The hidden truths of the Twin Transition – CRMs, extractivism & indigenous dispossession

Manfredi, M; Nitschke, J. (2025)

Content

This contribution critically examines the EU Green and Digital Twin Transition through a political ecology and degrowth lens, arguing that it reproduces extractivist and colonial dynamics rather than addressing the roots of the ecological crisis. The Twin Transition relies on the large-scale extraction of Critical Raw Materials (CRMs), primarily sourced from the Global South, where Indigenous and rural communities face dispossession and the erosion of their ways of life.

Focusing on the EU Critical Raw Materials Act (2023), the paper maps the relationship between CRMs, their technological applications, and their sites of extraction, revealing how “green” industrial strategies externalize social and ecological costs. A detailed case study of lithium extraction in Salinas Grandes (Argentina) illustrates a clash between Western extractivist logics and Indigenous cosmovisions rooted in Buen Vivir, which conceive nature as a living entity rather than a resource.

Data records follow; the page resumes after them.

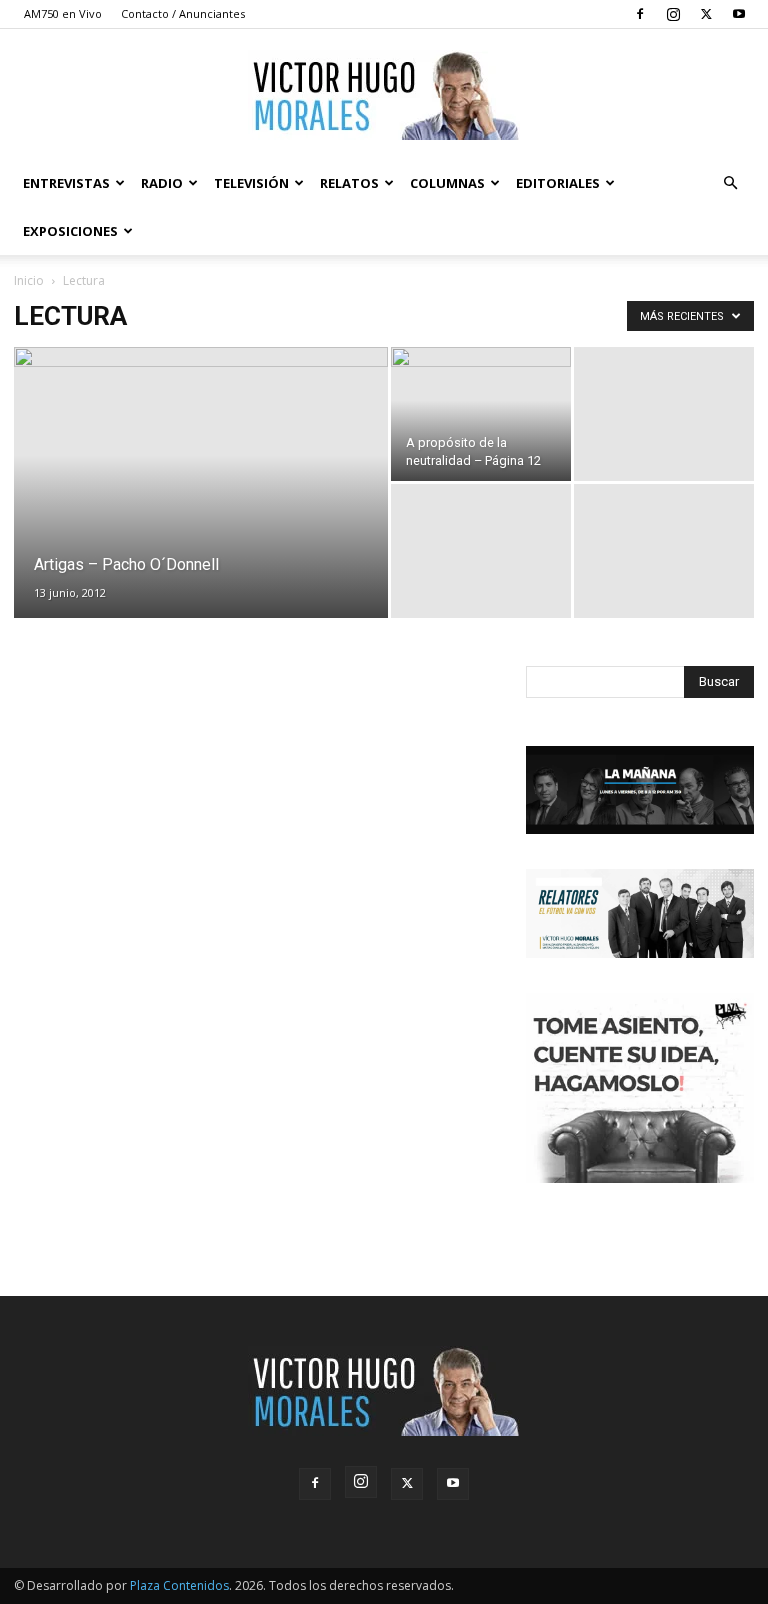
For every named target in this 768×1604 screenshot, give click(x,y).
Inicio (29, 280)
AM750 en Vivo (63, 13)
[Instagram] (673, 14)
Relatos (349, 183)
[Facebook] (640, 14)
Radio (162, 183)
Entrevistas (66, 183)
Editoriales (558, 183)
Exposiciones (70, 231)
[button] (730, 183)
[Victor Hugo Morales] (384, 95)
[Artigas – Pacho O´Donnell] (201, 434)
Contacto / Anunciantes (183, 13)
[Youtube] (739, 14)
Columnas (447, 183)
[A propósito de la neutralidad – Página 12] (481, 414)
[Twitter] (706, 14)
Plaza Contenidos (179, 1585)
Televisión (251, 183)
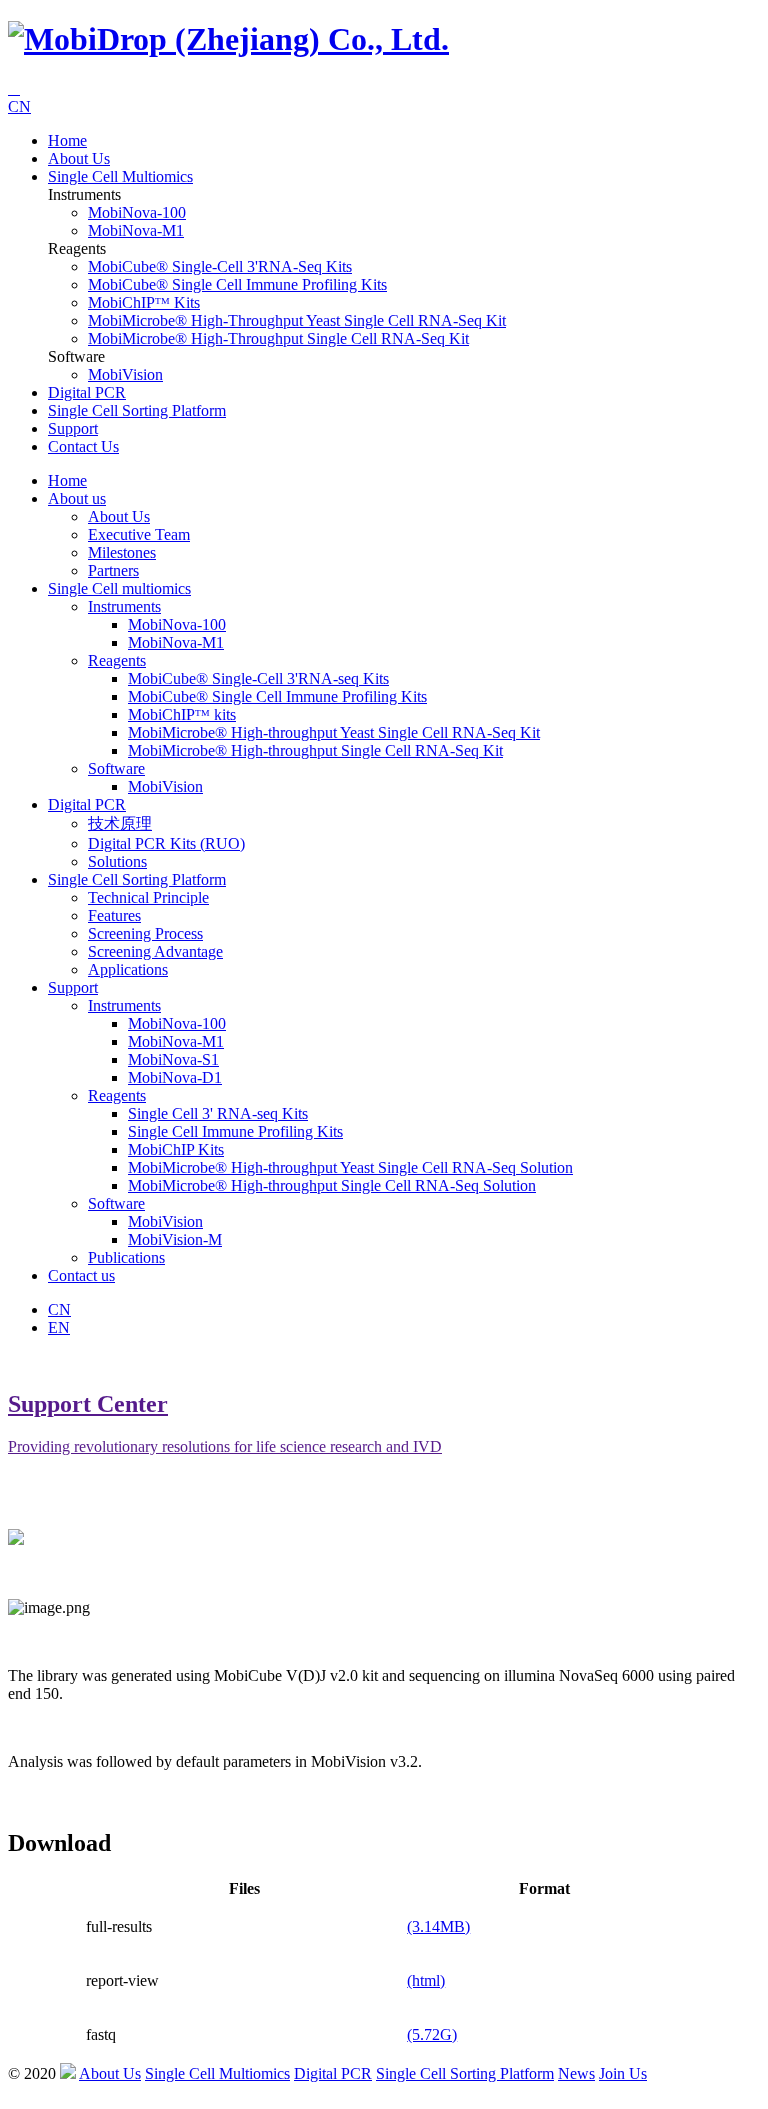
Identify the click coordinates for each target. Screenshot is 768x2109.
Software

Drawing on the concept of social imaginaries, the paper argues that the Green Transition risks producing epistemicide by undermining alternative ecological imaginaries essential for envisioning genuinely sustainable futures.

Keywords

twin transition, critical raw materials, extractivism, lithium, indigenous dispossession, degrowth, environmental justice

Citation

Manfredi, M., Nitschke, J. (2025). The hidden truths of the Twin Transition – CRMs, extractivism & indigenous dispossession. ESEE–Degrowth 2024, Pontevedra, 18–21 June 2024. ISBN 978-84-1188-045-9, pp. 797–800.